Lamb v Camden LBC [1981 EWCA Civ 7, [1981] QB 625] is a leading case in English tort law. It is a Court of Appeal decision on negligence and the test of reasonable foreseeability of damage, especially where the damage has been caused by third parties not the defendant him or herself.

== Facts ==

The plaintiff Mrs Lamb, who owned a house off Hampstead Heath in London, had let this property to a tenant and then travelled to America. Whilst away, the defendant Camden London Borough Council carried out building works nearby which included the digging of a trench. This caused a water main to burst, which in turn caused subsidence. The house became uninhabitable and the tenant moved out. Mrs Lamb returned from America for six weeks to prepare the house for repair work and one of the things she did was to put all of the furniture into storage. She then returned to America. However, the house was now invaded by squatters who caused some £30,000 worth of damage. Having finally evicted the squatters and carried out the repair work, Mrs Lamb sued the council, who admitted liability for nuisance. There was thus no issue with the Council paying for the subsidence damage on its own (£50,000). The point of law which arose was whether Mrs Lamb could recover from the council the £30,000 due to the squatters' damage.

== Official Referee ==

Following Lord Reid's test in Dorset Yacht Co Ltd v Home Office [1970] AC 1004, the official referee, Judge Edgar Fay, found that the squatters' damage was too remote and was not recoverable. Although it may have been "reasonably foreseeable", it was not, in Judge Fay's view, "likely".

== Court of Appeal ==

Giving the lead judgment in the Court of Appeal, Lord Denning held that Lord Reid had been wrong on the grounds, firstly, that the "very likely" test would stretch the liability of defendants too far and that it was a householder's duty to insure their property, secondly, that this test ran counter to the case of Stansbie v Troman [1948] 2 KB 48, where damage was unlikely but reasonably foreseeable (and therefore recoverable), and thirdly, that this test ran counter to the Wagon Mound cases [1961] AC 388; [1967] 1 AC 617 by which a tortfeasor was liable for all damage that was reasonably foreseeable however unlikely.
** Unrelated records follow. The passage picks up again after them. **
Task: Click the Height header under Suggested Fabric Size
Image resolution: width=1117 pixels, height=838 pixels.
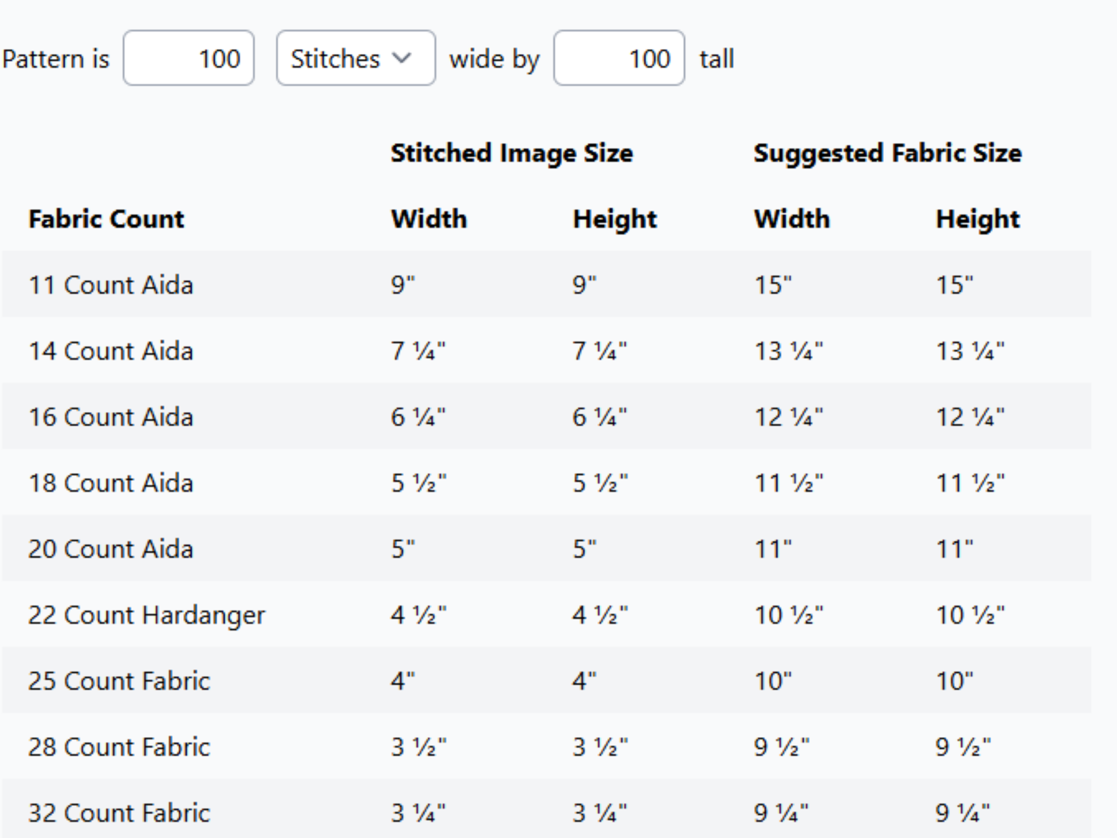Action: [x=978, y=219]
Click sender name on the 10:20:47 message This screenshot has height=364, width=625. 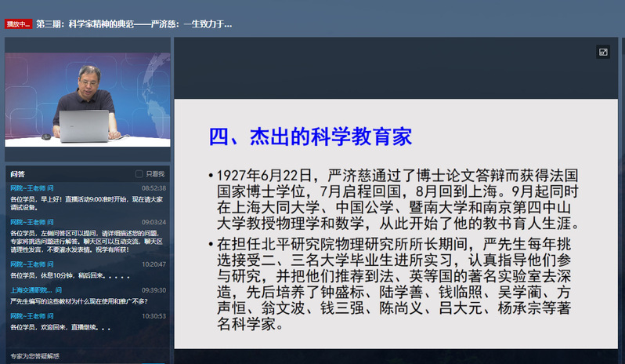tap(31, 264)
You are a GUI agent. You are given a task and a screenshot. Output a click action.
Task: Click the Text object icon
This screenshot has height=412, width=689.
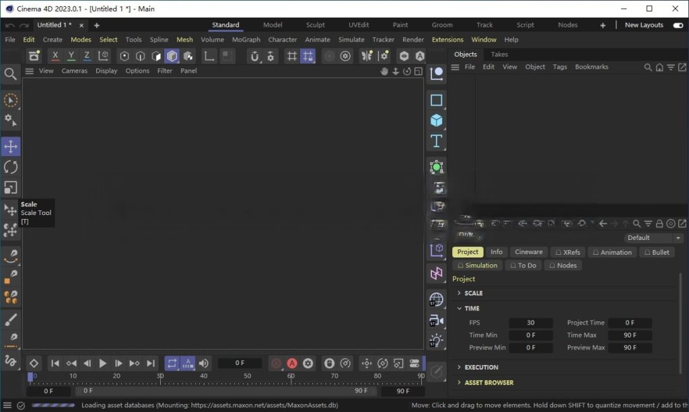coord(437,141)
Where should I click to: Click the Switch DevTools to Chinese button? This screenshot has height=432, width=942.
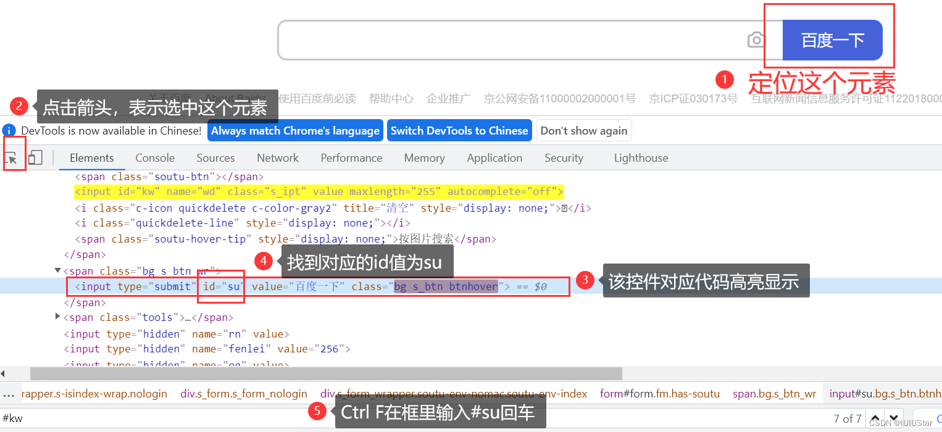459,130
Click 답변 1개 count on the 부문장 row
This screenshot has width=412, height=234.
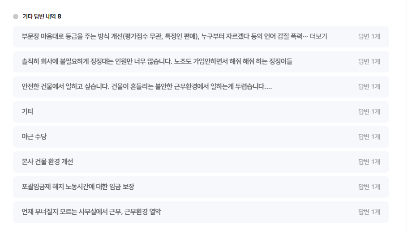click(369, 36)

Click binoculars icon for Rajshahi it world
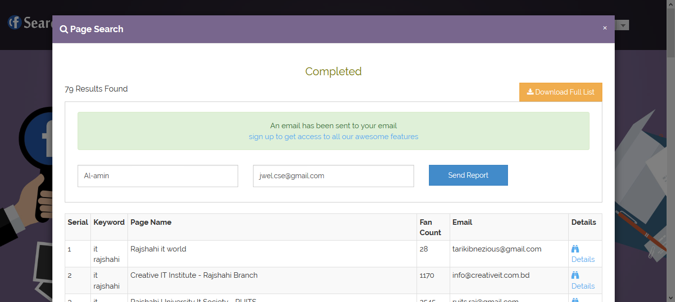[575, 249]
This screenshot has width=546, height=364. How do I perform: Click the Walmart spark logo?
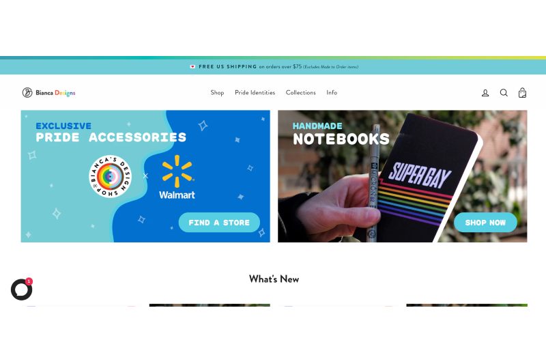pos(177,171)
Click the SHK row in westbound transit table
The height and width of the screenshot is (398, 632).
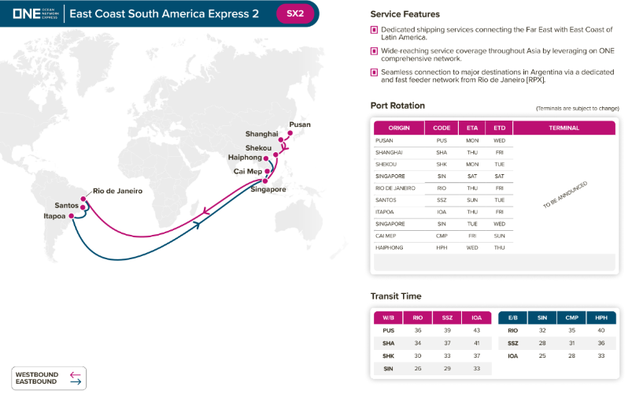click(388, 355)
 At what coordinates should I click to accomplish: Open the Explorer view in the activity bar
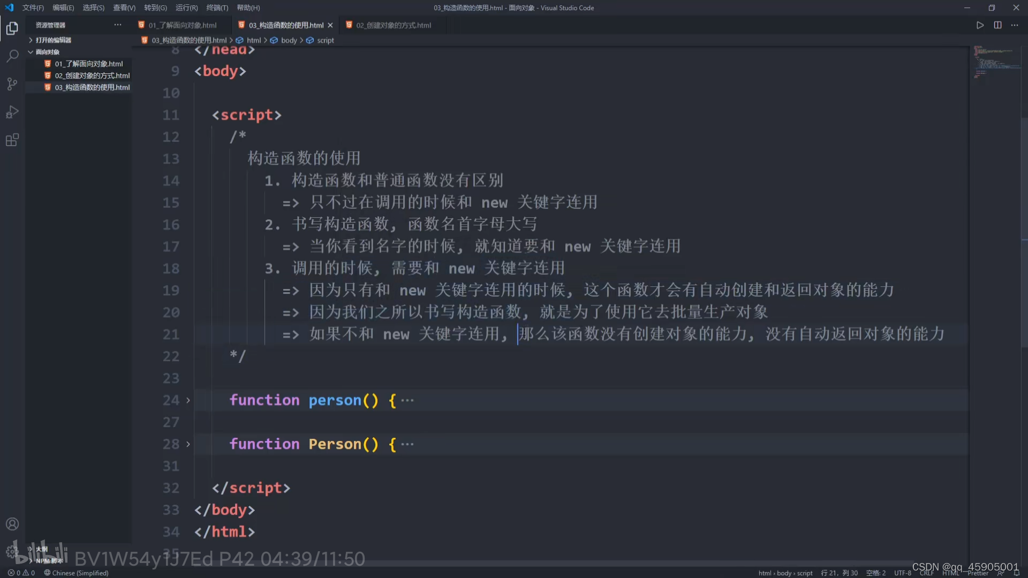(x=12, y=28)
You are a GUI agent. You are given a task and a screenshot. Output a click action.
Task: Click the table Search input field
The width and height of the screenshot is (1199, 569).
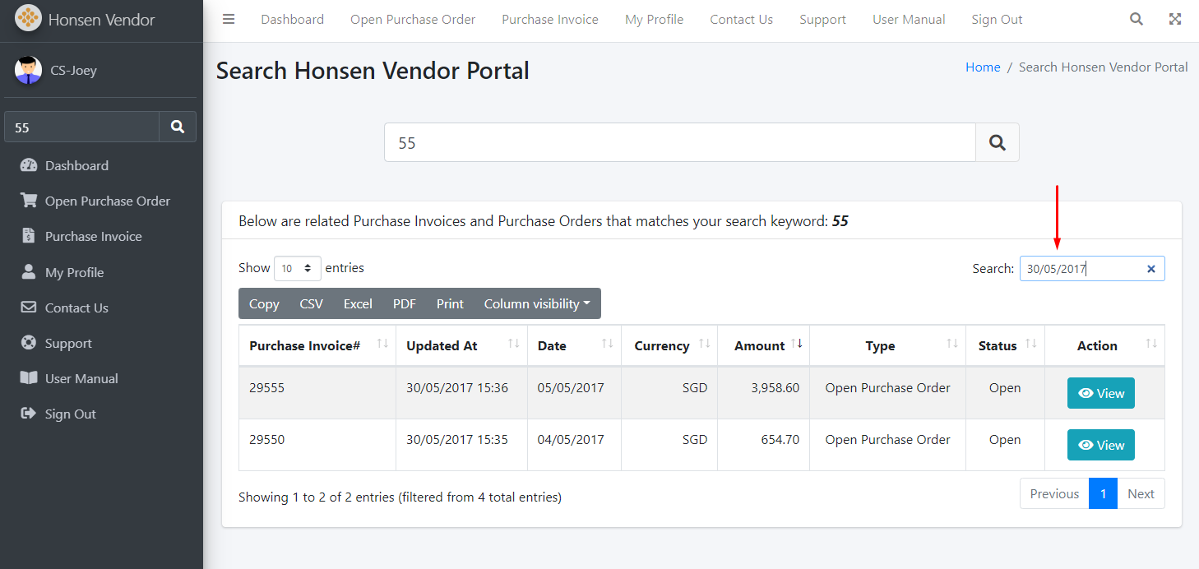(1081, 269)
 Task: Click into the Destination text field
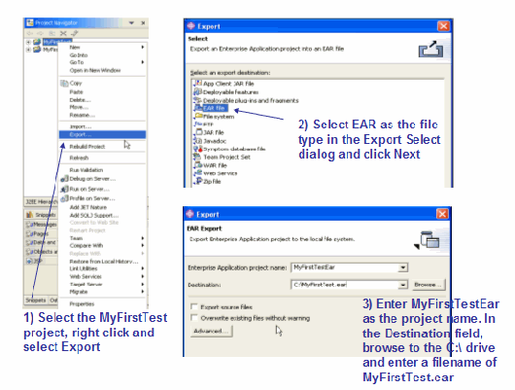click(345, 285)
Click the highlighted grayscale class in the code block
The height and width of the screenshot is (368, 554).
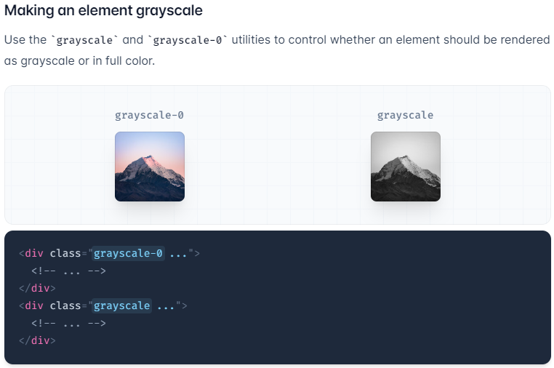pyautogui.click(x=121, y=305)
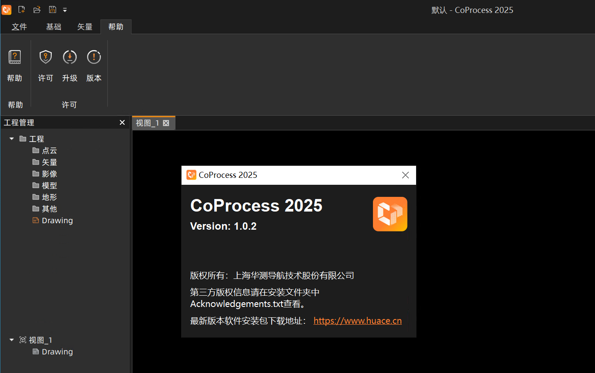
Task: Click the New Project icon in quick access toolbar
Action: [21, 9]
Lord Denning went on to hold that, while duty of care, causation and foreseeability were all useful devices for limiting liability, ultimately it was a question of policy for the judges to decide. He cited cases on economic loss and nervous shock as illustrations of this policy-based approach.

He concluded his judgment by repeating his view that it was Mrs Lamb whose duty it was to protect herself from the squatters' damage via insurance.

Oliver LJ and Watkins LJ delivered concurring judgments, although for differing reasons. Lord Justice Watkins' concurrence depends on "instinct" (which has attracted academic criticism), while Lord Justice Oliver held that the damage to Mrs Lamb's property was not reasonably foreseeable by the defendant council.

== Comment ==

Markesinis and Deakin note that a key difference between this case (where the plaintiff did not recover) and Dorset Yacht Co Ltd v Home Office (where the plaintiff did recover) was the relationship between the defendant and the third party which ″may be as important as the nature of the intervening act″. While the Home Office had been in control of the borstal boys in the Dorset case, Camden Borough Council had had no control whatsoever over the squatters.

== Ratio decidendi ==

A defendant is only liable for the act of a third party where the third party intervention is a foreseeable consequence of the original negligence, but policy considerations and the relationship between the defendant and the third party may be taken into account.